What little warmth there was left in Aloy's limbs turned to ice. "You would really stoop that low?" she hissed venomously at the arrogant tinker. "You would go so far as to use the dying words of the man I loved against me, just to get what you want?"
"If that's what it takes," Sylens responded.
Aloy shook her head. "You're worse than Far Zenith," she snarled. "I don't have to take this from you, Sylens, and I'm not going to anymore." Glancing down at Nil again, she drew strength from the image he'd once painted in her mind. "He offered to kill you for me, you know," she told Sylens. "Once GAIA was restored and I didn't need you anymore, he was going to cut your throat right before you got a chance to ask her any questions, so you'd die with endless knowledge right in front of you but unable to access any of it. I told him I'd have to think about it, but I think I would have taken him up on his offer." Her scowl deepened. "But now he's dead, so I guess I'll have to do it myself."
"You do realize you've just given me a very good reason not to help you repair GAIA, don't you?" Sylens asked, looking more bemused than afraid.

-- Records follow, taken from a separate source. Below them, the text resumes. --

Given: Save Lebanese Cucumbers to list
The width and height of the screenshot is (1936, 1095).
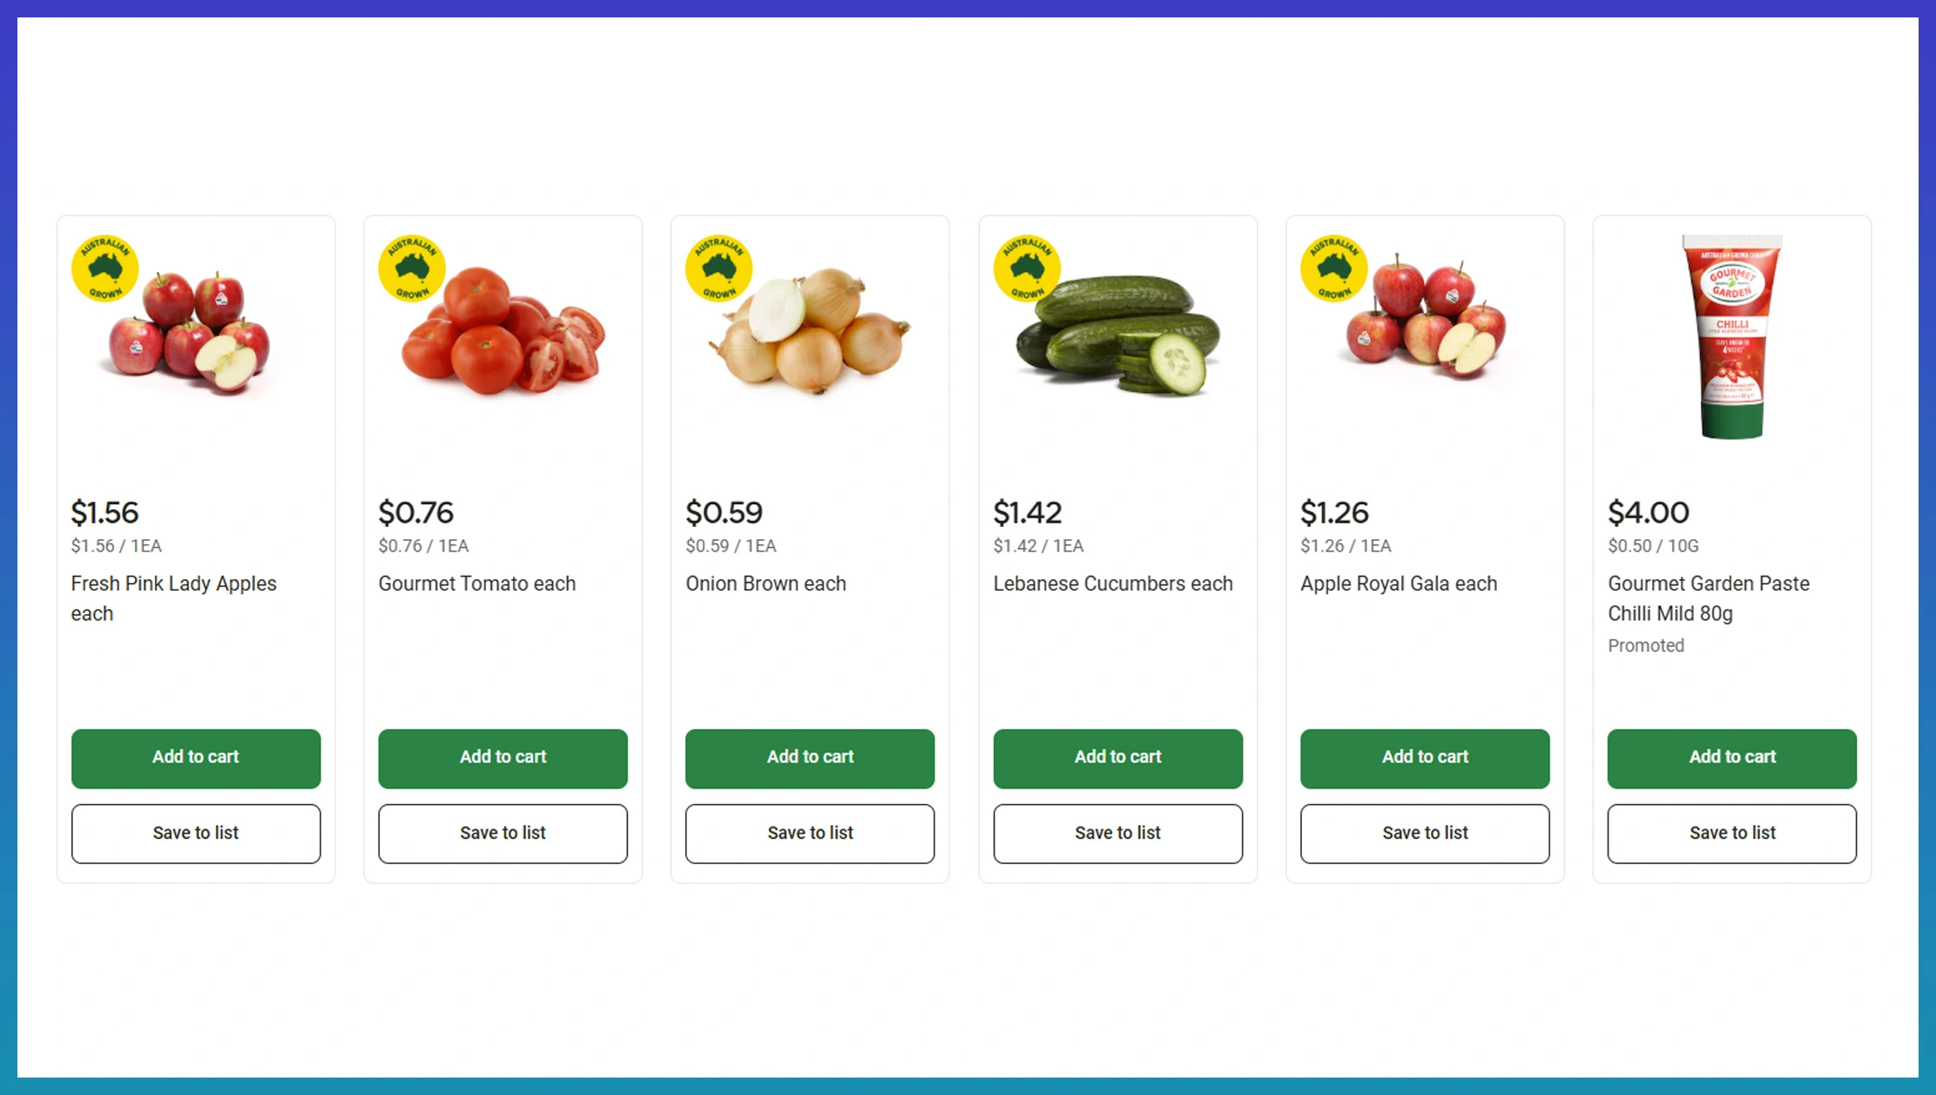Looking at the screenshot, I should pyautogui.click(x=1117, y=834).
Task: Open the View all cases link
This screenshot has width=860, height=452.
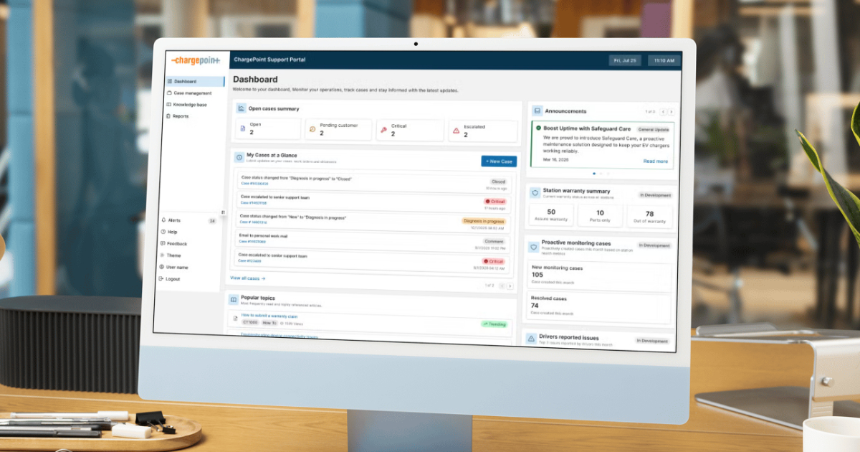Action: pos(247,278)
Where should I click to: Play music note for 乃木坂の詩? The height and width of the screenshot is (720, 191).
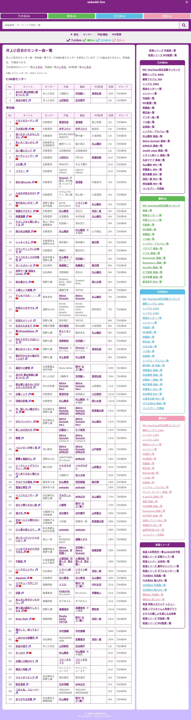pos(29,129)
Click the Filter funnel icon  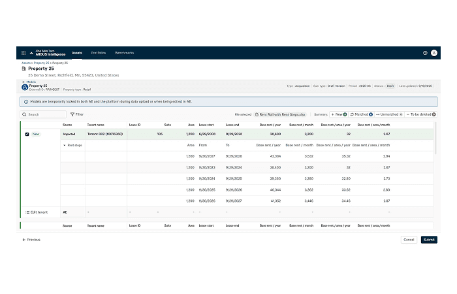[72, 114]
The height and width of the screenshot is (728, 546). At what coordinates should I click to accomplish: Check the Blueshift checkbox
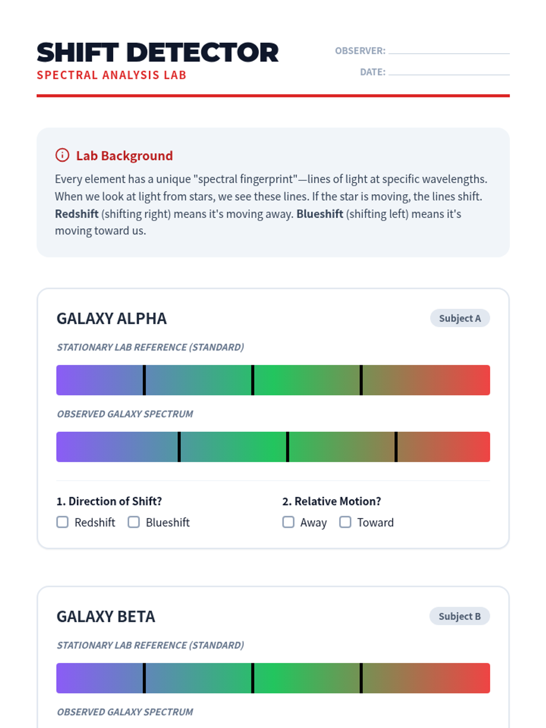tap(134, 522)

Hatred erupted in Aloy's chest, white-hot and choking, and it felt better than the raw emptiness of losing Nil - it was something Elisabet hadn't known how to feel, it was what made Aloy her own person, and she felt herself smile cruelly. "Oh, you're going to help rebuild GAIA," she told Sylens. "I think you're going to prefer that to the alternative. At this point, you have two choices, Sylens. One, you swear yourself to me, here and now - your life has belonged to me for a long time, after everything you've caused, and it's time you accept it. From now on, we'll do things my way, you will obey me without question - you will not insult me, you will not belittle me, you will not hide things from me. If you do well, then maybe, just maybe, I'll choose not to kill you when GAIA is restored, though that'll depend on just how well you do at being my slave. Or, you can refuse, and I will hunt you down and kill you now, and I will not rest until you're dead at my feet. And you won't be able to run from me, there will be nowhere you can hide; it doesn't matter if you disable my Focus, I will find you, and kill you."
"What makes you so sure?" Sylens questioned, his face entirely neutral at this point.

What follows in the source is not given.